Google to work with European Commission to develop AI pact
Google’s parent company Alphabet will work with the European Commission to develop an artificial intelligence pact. Regarding this, EU industry chief Thierry Breton has already met Google head, Sundar Pichai. The news about the pact comes ahead of the EU’s proposed AI act.
"Sundar and I agreed that we cannot afford to wait until AI regulation actually becomes applicable, and to work together with all AI developers to already develop an AI pact on a voluntary basis ahead of the legal deadline,” Breton said in a statement after the meeting, Reuters reported.

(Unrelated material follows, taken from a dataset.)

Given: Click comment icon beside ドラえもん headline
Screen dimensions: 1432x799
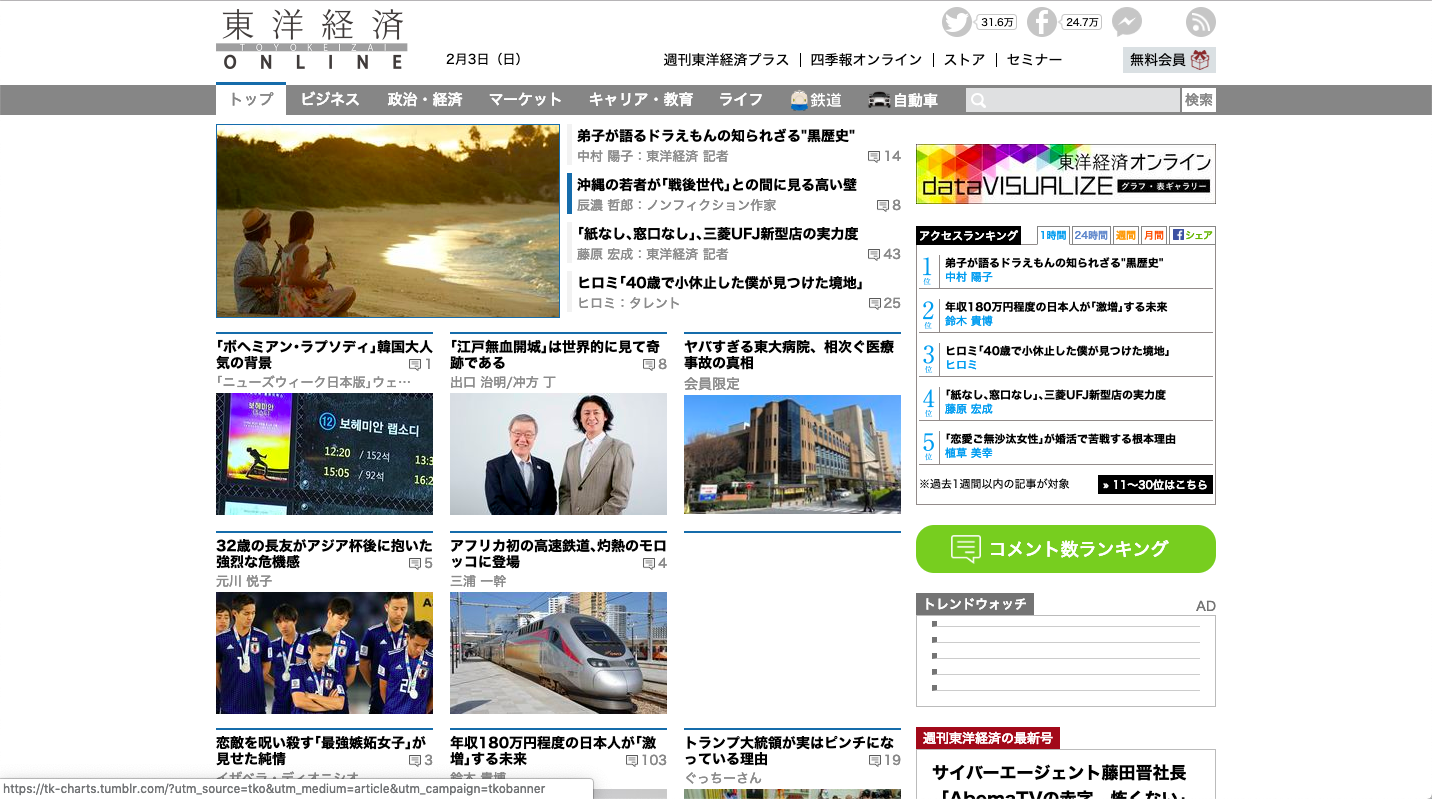Looking at the screenshot, I should click(x=874, y=156).
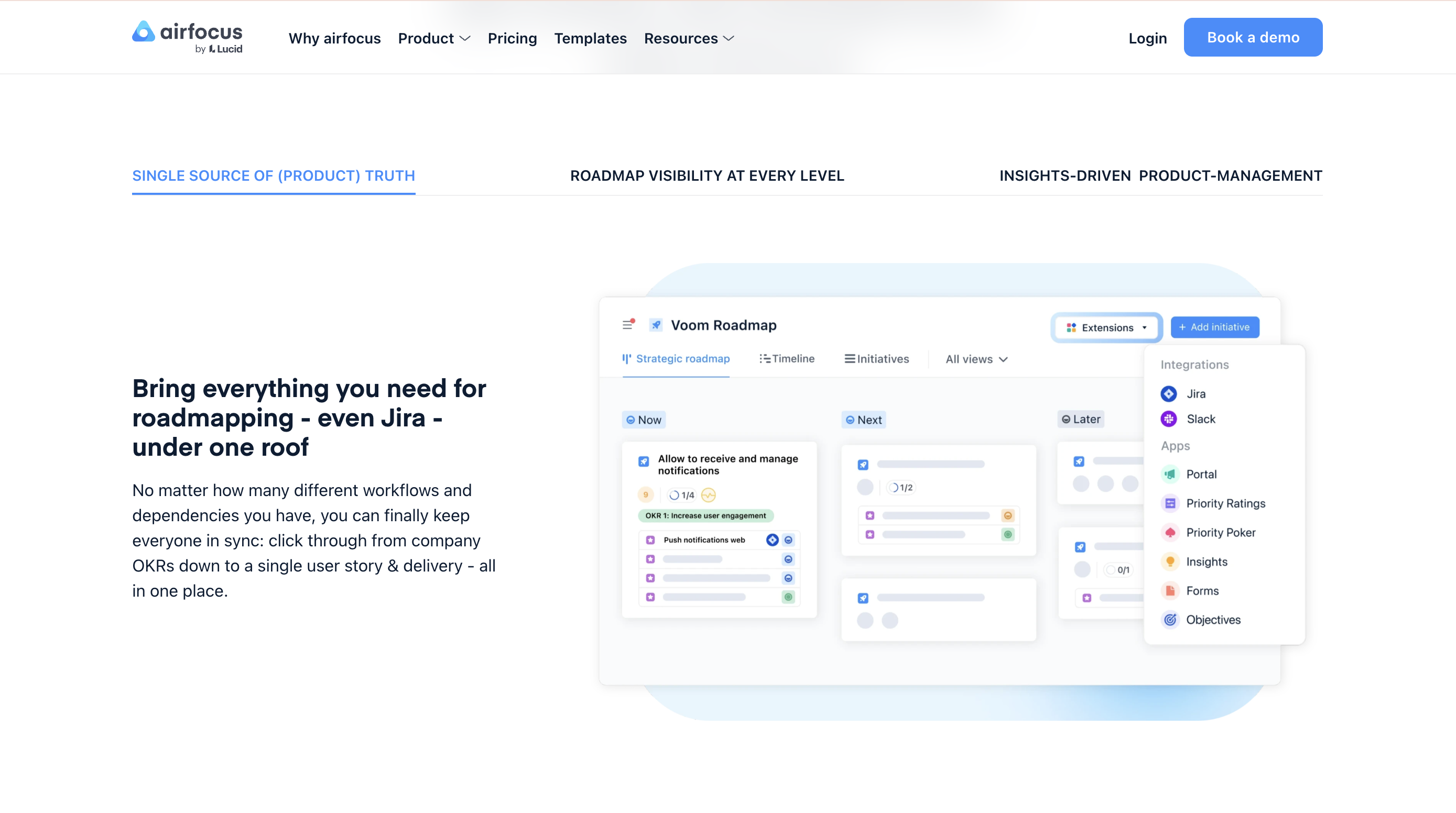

While the pact details are not disclosed, Breton said that major companies working in AI would be part of it. The pledge was announced at Brussels where Pichai met several European Commission members.
Earlier this week, EU tech chief Margrethe Vestager said that EU and the US are setting up cooperation on AI to establish minimum standards before the AI Act enters force. Vestager further added that the EU governments and lawmakers will decide on the common text for the regulation by 2023 end. “That would still leave one if not two years then to come into effect, which means that we need something to bridge that period of time,” she said, as reported by Reuters. Vestager also met Pichai during his Brussels visit.
https://twitter.com/vestager/status/1661372632455946243?s=20
The EU AI Act was proposed two years back in 2021. While chatbots were barely mentioned in the draft earlier, EU lawmakers have recently agreed on including amendments that specifically target generative AI.
In the same context, Sam Altman, head of ChatGPT creator OpenAI, said at a conference in London this week that the company would have to leave the EU if the region’s AI regulations are too overbearing. To be sure, ChatGPT faced a temporary ban in Italy last month.